The Multi-platform Language for Calculators (MLC) was something originally thought up and made by a programming group called the
Epic Programming Studios (web archive link), and they made MLC interpreters and programs for the Casio AFX and TI-86. Besides being multi-platform, it's faster than TI-BASIC and supports grayscale, tile-mapping, and has a lot of commands that would be helpful to game programmers, like collision-detection ones. The group broke apart a few years ago, but I thought the MLC project was pretty cool, so I made a MLC interpreter for the TI-89/TI-92+/Voyage 200 calculators - MLC 68K (some Casio people also
continued the project as well).
It's nearly complete (it supports every MLC variable and expression type, allowing for things like: %I+=@ARY(3*%VAR)+3-*PTR), but I still need to fix a few bugs and things. Here are some screen shots of MLC games originally written for the TI-86 interpreter running on the MLC 68K interpreter:
And here's a short demo showing grayscale and tilemapping in MLC 68K;
Here are some screenshots of MLC games running on various interpreters, and
here is some general information about MLC as part of some documentation I'm working on.
I also started working on an
on-computer IDE for MLC which will be able to generate MLC programs for all supported calculators in the appropriate file formats (.86p for TI-86 MLC programs, etc.)
Download MLC 68K Alpha 1 - MLC sample programs (written by the Epic Programming Studios) included - MLC programs on 68K calculators are stored as text files and can be ran on the homescreen by doing: mlc2("progname").

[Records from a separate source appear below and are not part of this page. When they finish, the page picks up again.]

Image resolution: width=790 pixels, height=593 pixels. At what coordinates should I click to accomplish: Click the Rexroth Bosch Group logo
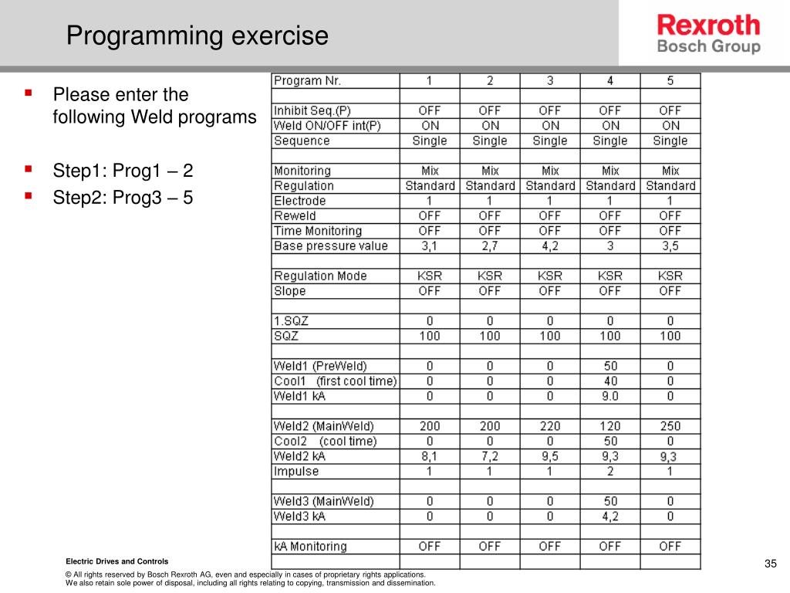[x=708, y=35]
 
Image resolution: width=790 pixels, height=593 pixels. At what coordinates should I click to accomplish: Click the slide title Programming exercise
[x=197, y=36]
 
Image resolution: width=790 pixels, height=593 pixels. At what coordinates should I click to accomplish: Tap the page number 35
[x=770, y=563]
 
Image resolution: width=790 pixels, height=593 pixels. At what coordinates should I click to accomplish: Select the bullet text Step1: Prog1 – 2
[x=123, y=171]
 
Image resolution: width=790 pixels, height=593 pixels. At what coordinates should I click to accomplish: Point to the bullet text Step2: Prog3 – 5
[x=123, y=198]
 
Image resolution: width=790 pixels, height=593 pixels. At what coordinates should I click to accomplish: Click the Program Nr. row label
[x=308, y=80]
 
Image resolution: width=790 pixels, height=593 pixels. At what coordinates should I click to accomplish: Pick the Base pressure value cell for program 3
[x=550, y=246]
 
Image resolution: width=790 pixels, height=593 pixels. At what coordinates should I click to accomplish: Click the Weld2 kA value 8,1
[x=430, y=456]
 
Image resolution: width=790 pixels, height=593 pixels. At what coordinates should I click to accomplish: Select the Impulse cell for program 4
[x=610, y=471]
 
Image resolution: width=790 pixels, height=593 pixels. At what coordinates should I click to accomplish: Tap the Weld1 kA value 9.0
[x=610, y=396]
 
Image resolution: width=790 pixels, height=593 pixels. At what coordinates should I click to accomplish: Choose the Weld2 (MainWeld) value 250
[x=670, y=426]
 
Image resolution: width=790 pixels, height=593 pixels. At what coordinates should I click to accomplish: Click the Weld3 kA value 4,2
[x=610, y=516]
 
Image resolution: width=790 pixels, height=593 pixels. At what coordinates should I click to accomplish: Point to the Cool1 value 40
[x=610, y=381]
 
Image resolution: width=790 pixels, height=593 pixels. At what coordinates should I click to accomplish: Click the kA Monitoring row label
[x=311, y=547]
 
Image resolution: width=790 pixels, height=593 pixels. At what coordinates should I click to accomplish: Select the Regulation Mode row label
[x=320, y=276]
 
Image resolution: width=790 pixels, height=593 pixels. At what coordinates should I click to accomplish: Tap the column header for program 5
[x=670, y=80]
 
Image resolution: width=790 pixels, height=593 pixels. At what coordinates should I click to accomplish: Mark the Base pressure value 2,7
[x=490, y=246]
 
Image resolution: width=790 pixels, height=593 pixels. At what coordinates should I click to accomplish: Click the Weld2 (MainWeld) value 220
[x=550, y=426]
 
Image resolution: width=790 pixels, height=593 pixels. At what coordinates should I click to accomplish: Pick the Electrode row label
[x=300, y=201]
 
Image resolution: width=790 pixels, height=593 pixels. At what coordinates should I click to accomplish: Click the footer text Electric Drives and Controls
[x=116, y=561]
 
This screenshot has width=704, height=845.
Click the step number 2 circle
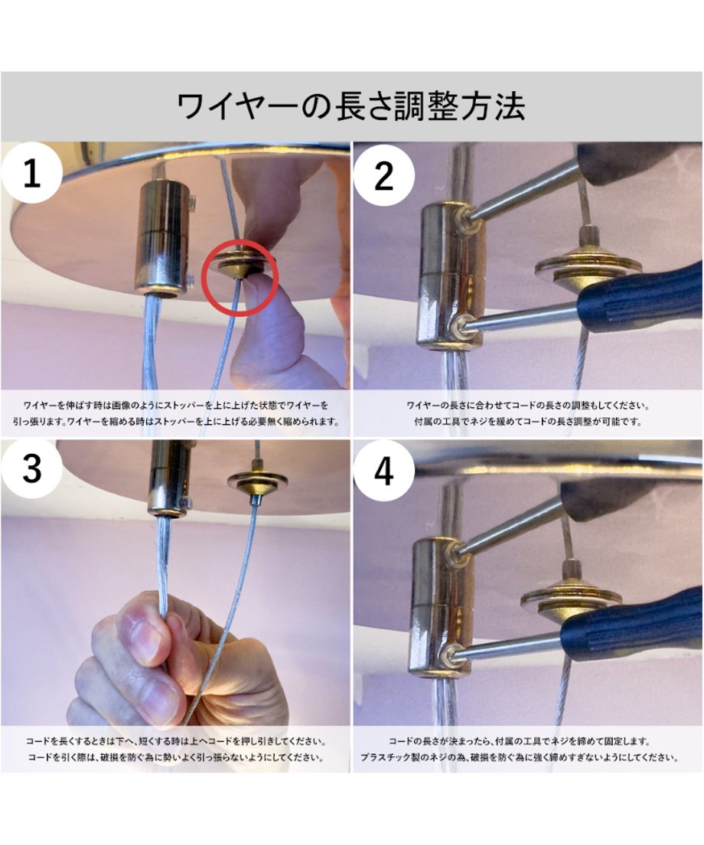[383, 175]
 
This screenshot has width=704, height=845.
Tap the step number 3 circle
[32, 468]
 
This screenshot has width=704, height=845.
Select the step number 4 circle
[383, 471]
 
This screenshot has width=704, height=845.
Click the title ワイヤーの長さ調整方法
[351, 106]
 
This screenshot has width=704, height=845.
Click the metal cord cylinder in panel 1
[161, 235]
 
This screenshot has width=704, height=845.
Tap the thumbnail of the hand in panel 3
[137, 631]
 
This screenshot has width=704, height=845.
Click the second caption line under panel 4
[520, 757]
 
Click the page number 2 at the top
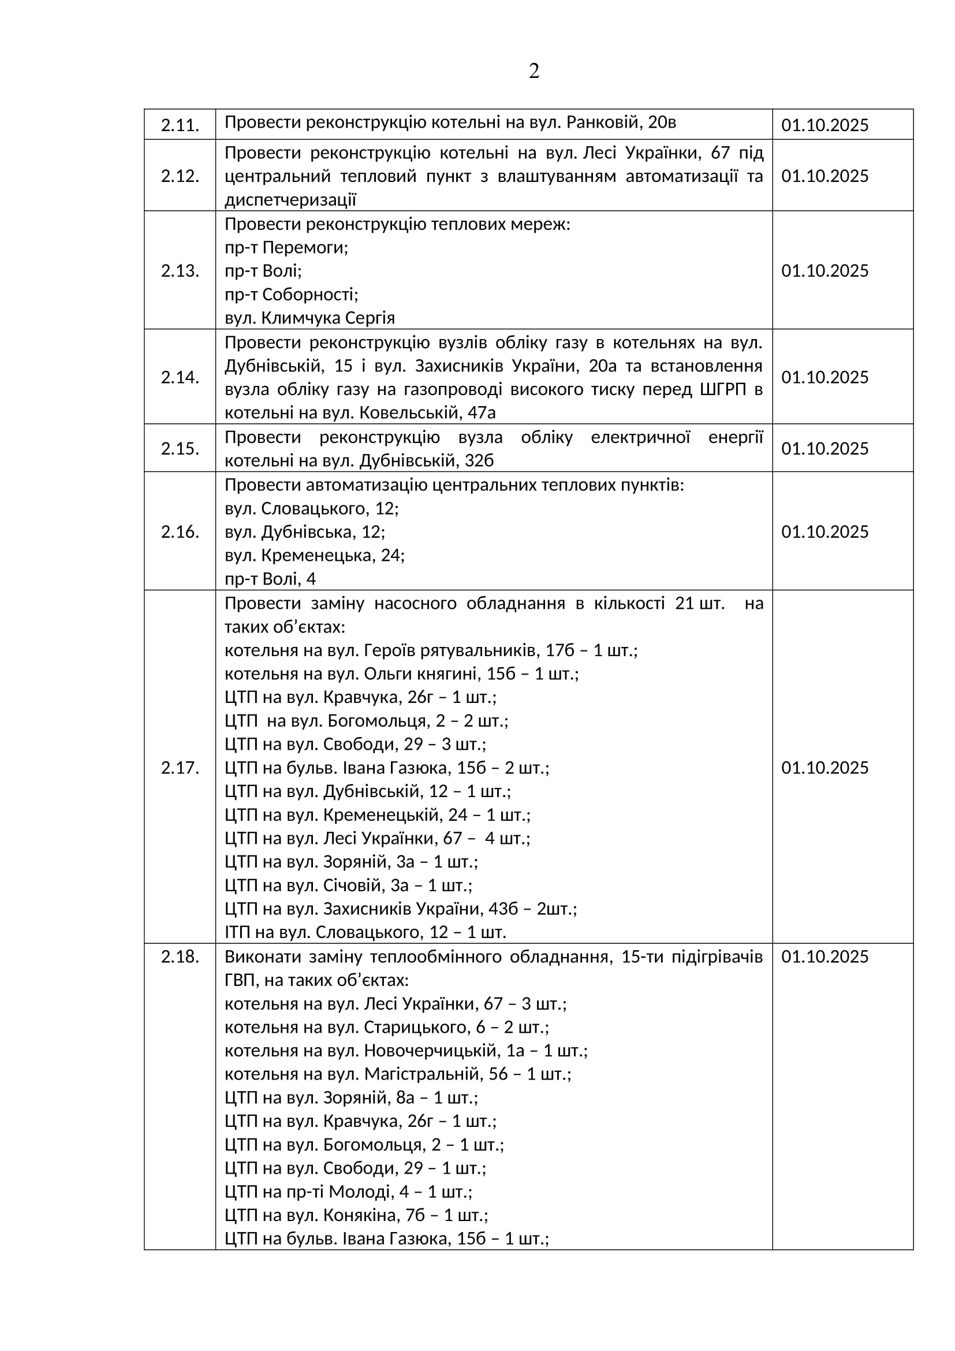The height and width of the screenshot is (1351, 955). pos(534,72)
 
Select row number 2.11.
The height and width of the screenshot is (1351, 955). pos(180,125)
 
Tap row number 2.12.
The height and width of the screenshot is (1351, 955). pos(180,176)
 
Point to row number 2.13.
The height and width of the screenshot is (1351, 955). pos(180,271)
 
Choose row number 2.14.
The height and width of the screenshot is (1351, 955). pos(180,377)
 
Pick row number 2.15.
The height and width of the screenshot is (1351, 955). pos(180,448)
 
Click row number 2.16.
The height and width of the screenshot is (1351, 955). pos(180,531)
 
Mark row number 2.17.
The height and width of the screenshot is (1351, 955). pos(180,767)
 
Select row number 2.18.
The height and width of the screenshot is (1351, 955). pos(180,956)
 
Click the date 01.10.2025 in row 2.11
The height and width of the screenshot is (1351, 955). pos(825,125)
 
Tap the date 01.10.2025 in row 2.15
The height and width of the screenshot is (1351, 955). pos(825,448)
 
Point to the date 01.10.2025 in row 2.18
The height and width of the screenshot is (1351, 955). pos(825,956)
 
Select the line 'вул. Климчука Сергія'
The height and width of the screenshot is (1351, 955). pos(309,318)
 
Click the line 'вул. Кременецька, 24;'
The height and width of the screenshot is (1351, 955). pos(315,555)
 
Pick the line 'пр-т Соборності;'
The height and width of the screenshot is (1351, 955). pos(291,294)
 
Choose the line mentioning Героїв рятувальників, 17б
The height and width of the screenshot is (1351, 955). pos(431,650)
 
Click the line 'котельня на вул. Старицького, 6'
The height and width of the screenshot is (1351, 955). pos(386,1027)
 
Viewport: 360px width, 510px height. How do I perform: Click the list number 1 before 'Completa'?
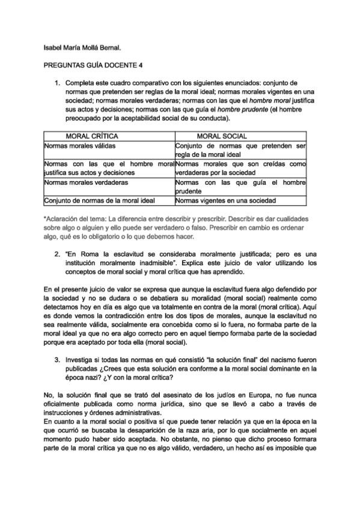[x=58, y=82]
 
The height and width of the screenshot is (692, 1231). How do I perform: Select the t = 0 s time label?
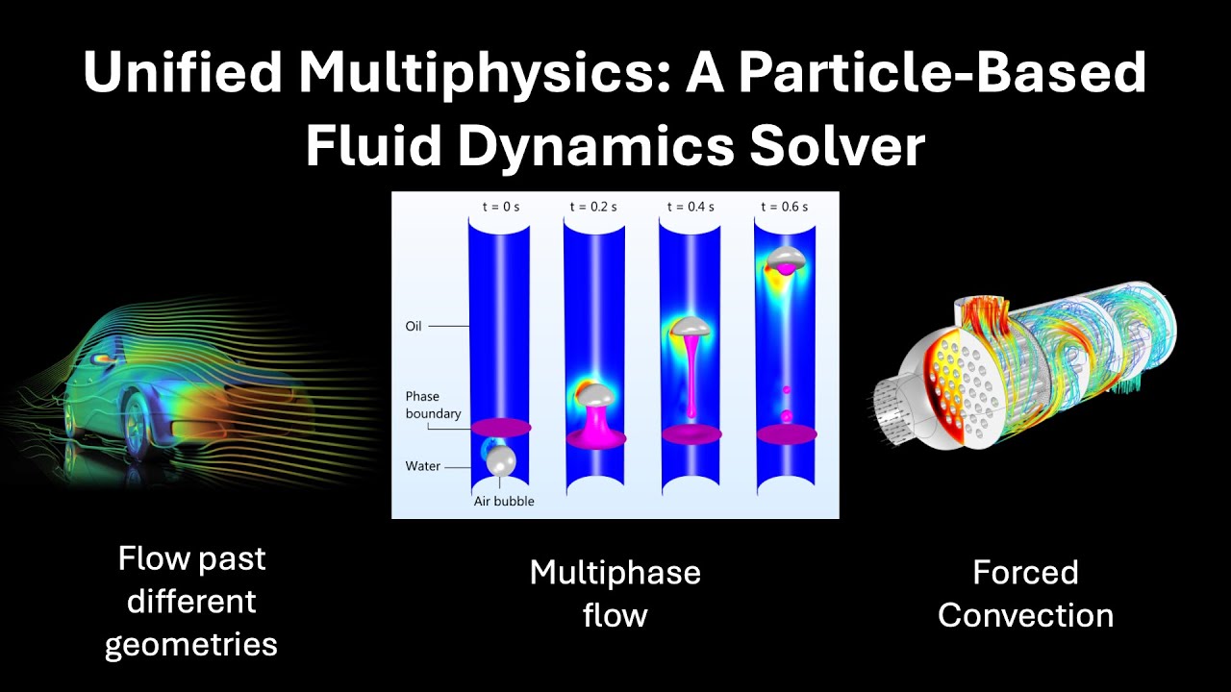[499, 206]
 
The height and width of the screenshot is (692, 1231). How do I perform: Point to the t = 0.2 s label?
[593, 206]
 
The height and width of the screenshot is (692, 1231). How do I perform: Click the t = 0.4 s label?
[690, 206]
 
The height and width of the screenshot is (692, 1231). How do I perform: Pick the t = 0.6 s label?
[785, 206]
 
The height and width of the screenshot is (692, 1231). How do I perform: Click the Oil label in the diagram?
[414, 327]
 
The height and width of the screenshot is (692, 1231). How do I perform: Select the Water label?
[422, 466]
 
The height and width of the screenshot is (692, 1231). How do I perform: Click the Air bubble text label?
[503, 501]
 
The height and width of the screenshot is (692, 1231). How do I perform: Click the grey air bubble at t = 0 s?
[501, 461]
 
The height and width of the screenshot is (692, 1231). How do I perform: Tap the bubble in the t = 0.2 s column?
[595, 393]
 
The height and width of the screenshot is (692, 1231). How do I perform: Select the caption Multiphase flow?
[615, 593]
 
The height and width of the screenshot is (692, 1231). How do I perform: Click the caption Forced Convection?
[1025, 593]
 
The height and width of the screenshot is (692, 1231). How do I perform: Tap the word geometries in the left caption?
[190, 643]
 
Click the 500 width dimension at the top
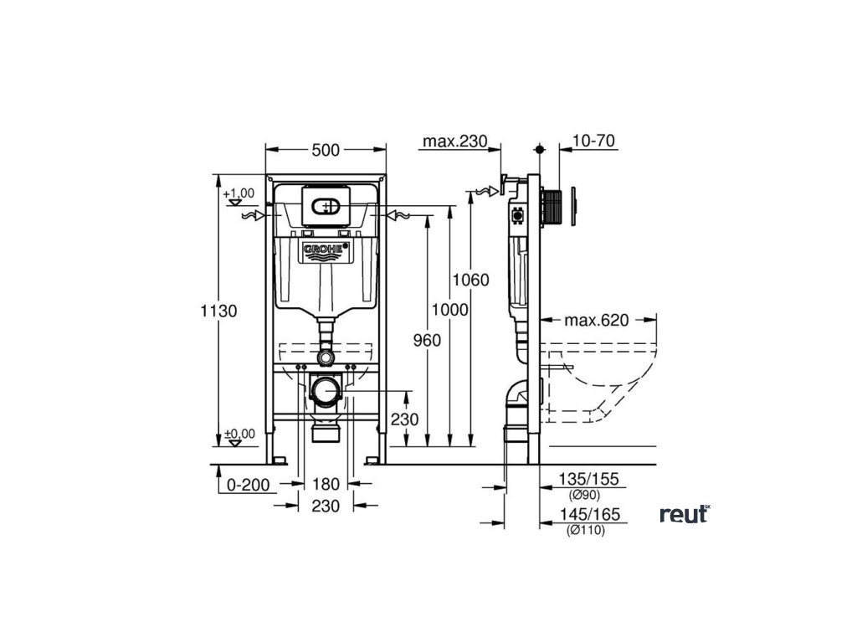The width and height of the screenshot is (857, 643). coord(326,150)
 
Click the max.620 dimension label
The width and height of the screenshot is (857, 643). coord(596,320)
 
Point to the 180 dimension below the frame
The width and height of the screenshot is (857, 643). coord(326,483)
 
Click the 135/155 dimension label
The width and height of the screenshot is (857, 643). coord(588,480)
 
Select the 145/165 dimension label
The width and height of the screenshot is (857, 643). coord(588,516)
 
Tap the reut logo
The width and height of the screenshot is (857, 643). coord(685,514)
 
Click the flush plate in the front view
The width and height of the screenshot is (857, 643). coord(326,204)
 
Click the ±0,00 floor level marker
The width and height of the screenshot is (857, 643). coord(239,435)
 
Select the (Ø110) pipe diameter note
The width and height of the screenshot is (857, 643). coord(585,530)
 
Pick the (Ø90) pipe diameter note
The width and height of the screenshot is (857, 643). coord(585,495)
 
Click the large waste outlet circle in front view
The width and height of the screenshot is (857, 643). coord(326,390)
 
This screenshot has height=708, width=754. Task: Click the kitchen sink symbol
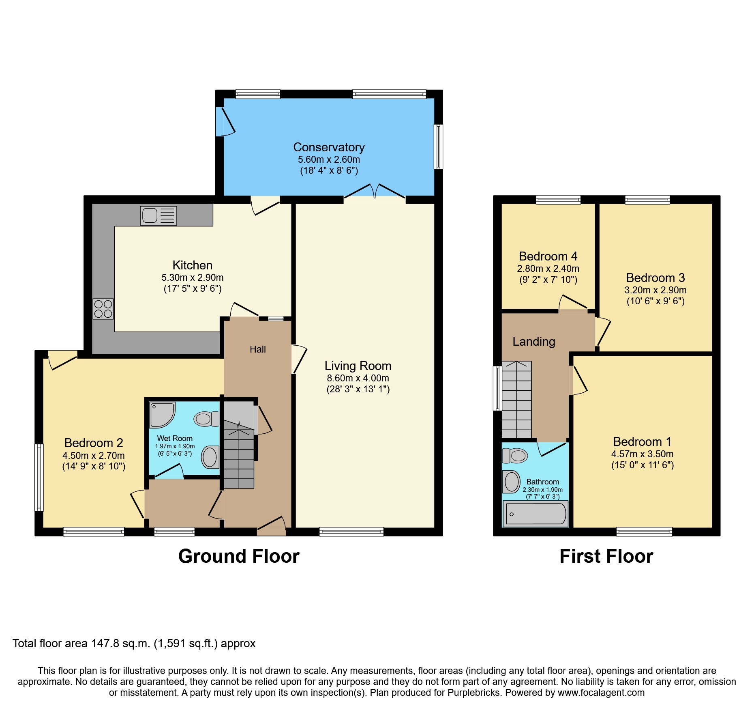[159, 215]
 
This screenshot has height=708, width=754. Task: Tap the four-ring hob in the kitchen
[103, 309]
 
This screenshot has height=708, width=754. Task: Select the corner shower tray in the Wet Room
[161, 414]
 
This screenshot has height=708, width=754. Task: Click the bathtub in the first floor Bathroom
[536, 514]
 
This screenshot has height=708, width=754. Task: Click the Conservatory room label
[329, 147]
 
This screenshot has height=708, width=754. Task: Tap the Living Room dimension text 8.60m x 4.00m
[358, 378]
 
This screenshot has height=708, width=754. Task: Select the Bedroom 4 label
[548, 256]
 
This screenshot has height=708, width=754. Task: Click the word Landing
[533, 342]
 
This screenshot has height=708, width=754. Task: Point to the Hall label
[257, 349]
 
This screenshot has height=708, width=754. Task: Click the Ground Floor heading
[239, 556]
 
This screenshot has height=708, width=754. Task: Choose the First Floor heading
[606, 556]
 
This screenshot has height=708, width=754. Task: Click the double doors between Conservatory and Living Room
[375, 192]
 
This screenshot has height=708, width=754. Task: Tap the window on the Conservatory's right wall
[438, 146]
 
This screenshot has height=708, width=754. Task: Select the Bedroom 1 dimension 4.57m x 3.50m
[642, 454]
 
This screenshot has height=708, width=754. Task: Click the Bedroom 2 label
[94, 443]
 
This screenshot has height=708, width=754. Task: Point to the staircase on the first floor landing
[516, 400]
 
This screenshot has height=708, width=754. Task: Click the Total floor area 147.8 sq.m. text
[134, 643]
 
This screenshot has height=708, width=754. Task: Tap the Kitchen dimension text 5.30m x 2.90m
[192, 278]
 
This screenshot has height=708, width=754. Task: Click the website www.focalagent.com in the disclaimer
[601, 693]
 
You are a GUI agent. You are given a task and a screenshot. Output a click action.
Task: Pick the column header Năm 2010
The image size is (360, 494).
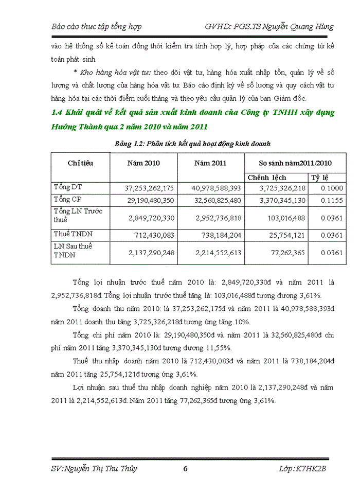pos(143,163)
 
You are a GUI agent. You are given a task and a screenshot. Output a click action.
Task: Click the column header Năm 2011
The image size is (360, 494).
pos(210,163)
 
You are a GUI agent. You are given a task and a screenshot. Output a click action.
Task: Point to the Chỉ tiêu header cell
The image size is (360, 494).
pos(81,163)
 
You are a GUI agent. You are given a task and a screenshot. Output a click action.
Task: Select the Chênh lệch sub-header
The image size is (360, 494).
pos(267,178)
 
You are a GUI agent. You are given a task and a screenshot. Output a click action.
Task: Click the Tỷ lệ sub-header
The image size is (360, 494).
pos(320,178)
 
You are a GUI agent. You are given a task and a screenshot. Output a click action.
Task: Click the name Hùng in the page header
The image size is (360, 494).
pos(322,26)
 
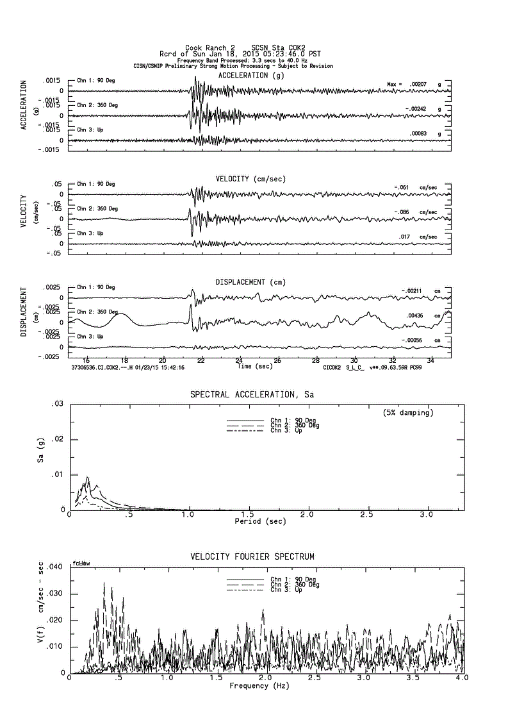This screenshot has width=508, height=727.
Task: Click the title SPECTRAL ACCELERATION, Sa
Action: [252, 394]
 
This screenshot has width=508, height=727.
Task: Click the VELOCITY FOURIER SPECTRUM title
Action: [252, 556]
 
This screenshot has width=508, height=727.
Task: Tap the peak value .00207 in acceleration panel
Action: [418, 84]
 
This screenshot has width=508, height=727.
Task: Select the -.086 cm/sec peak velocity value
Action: [404, 212]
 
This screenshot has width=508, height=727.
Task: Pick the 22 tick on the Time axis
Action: [202, 360]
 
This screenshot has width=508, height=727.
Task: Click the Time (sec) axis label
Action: [254, 367]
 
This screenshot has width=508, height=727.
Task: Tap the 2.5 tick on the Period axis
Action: [367, 515]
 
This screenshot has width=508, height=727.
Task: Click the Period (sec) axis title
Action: [260, 522]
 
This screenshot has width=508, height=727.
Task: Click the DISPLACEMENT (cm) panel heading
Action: [250, 282]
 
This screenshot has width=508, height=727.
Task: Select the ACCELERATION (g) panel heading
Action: [251, 75]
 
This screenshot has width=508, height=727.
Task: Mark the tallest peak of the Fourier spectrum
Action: [104, 583]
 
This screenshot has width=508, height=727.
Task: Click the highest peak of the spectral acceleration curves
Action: [87, 478]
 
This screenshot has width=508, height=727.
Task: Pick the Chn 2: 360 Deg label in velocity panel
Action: [96, 208]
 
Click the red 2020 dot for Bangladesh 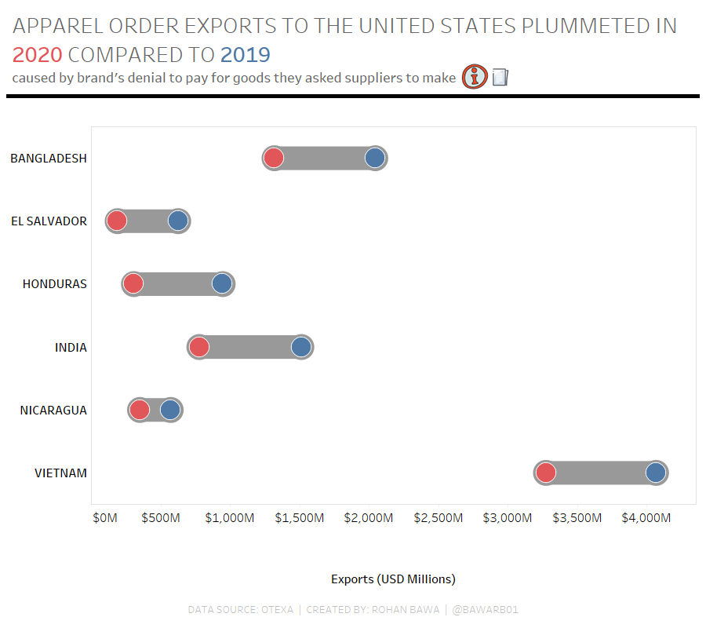tap(273, 158)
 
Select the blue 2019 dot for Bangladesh tap(375, 158)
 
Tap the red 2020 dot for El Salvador tap(117, 221)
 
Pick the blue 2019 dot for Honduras tap(222, 283)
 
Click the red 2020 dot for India tap(199, 347)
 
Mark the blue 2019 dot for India tap(301, 347)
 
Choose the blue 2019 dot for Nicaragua tap(170, 410)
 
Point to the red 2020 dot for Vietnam tap(546, 473)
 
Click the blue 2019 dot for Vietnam tap(656, 473)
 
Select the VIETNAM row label tap(60, 473)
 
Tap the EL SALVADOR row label tap(49, 221)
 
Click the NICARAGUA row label tap(53, 411)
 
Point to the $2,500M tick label tap(438, 518)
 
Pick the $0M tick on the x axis tap(105, 518)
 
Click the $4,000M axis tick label tap(646, 518)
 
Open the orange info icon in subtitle tap(475, 77)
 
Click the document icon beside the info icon tap(500, 77)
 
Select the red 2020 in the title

Note that I don't think any of the sample programs work completely, so if anybody could figure out what exactly is causing them to not work, that'd be great.
And remember, there's some online documentation that's nearly complete
here if you need help getting started programming with MLC.
Hopefully I'll have a new release within a few weeks of MLC 68K that has some bugs fixed, is compressed, has a "tokenizer" for smaller and faster programs, and has better key layouts on the TI-92+ and Voyage 200.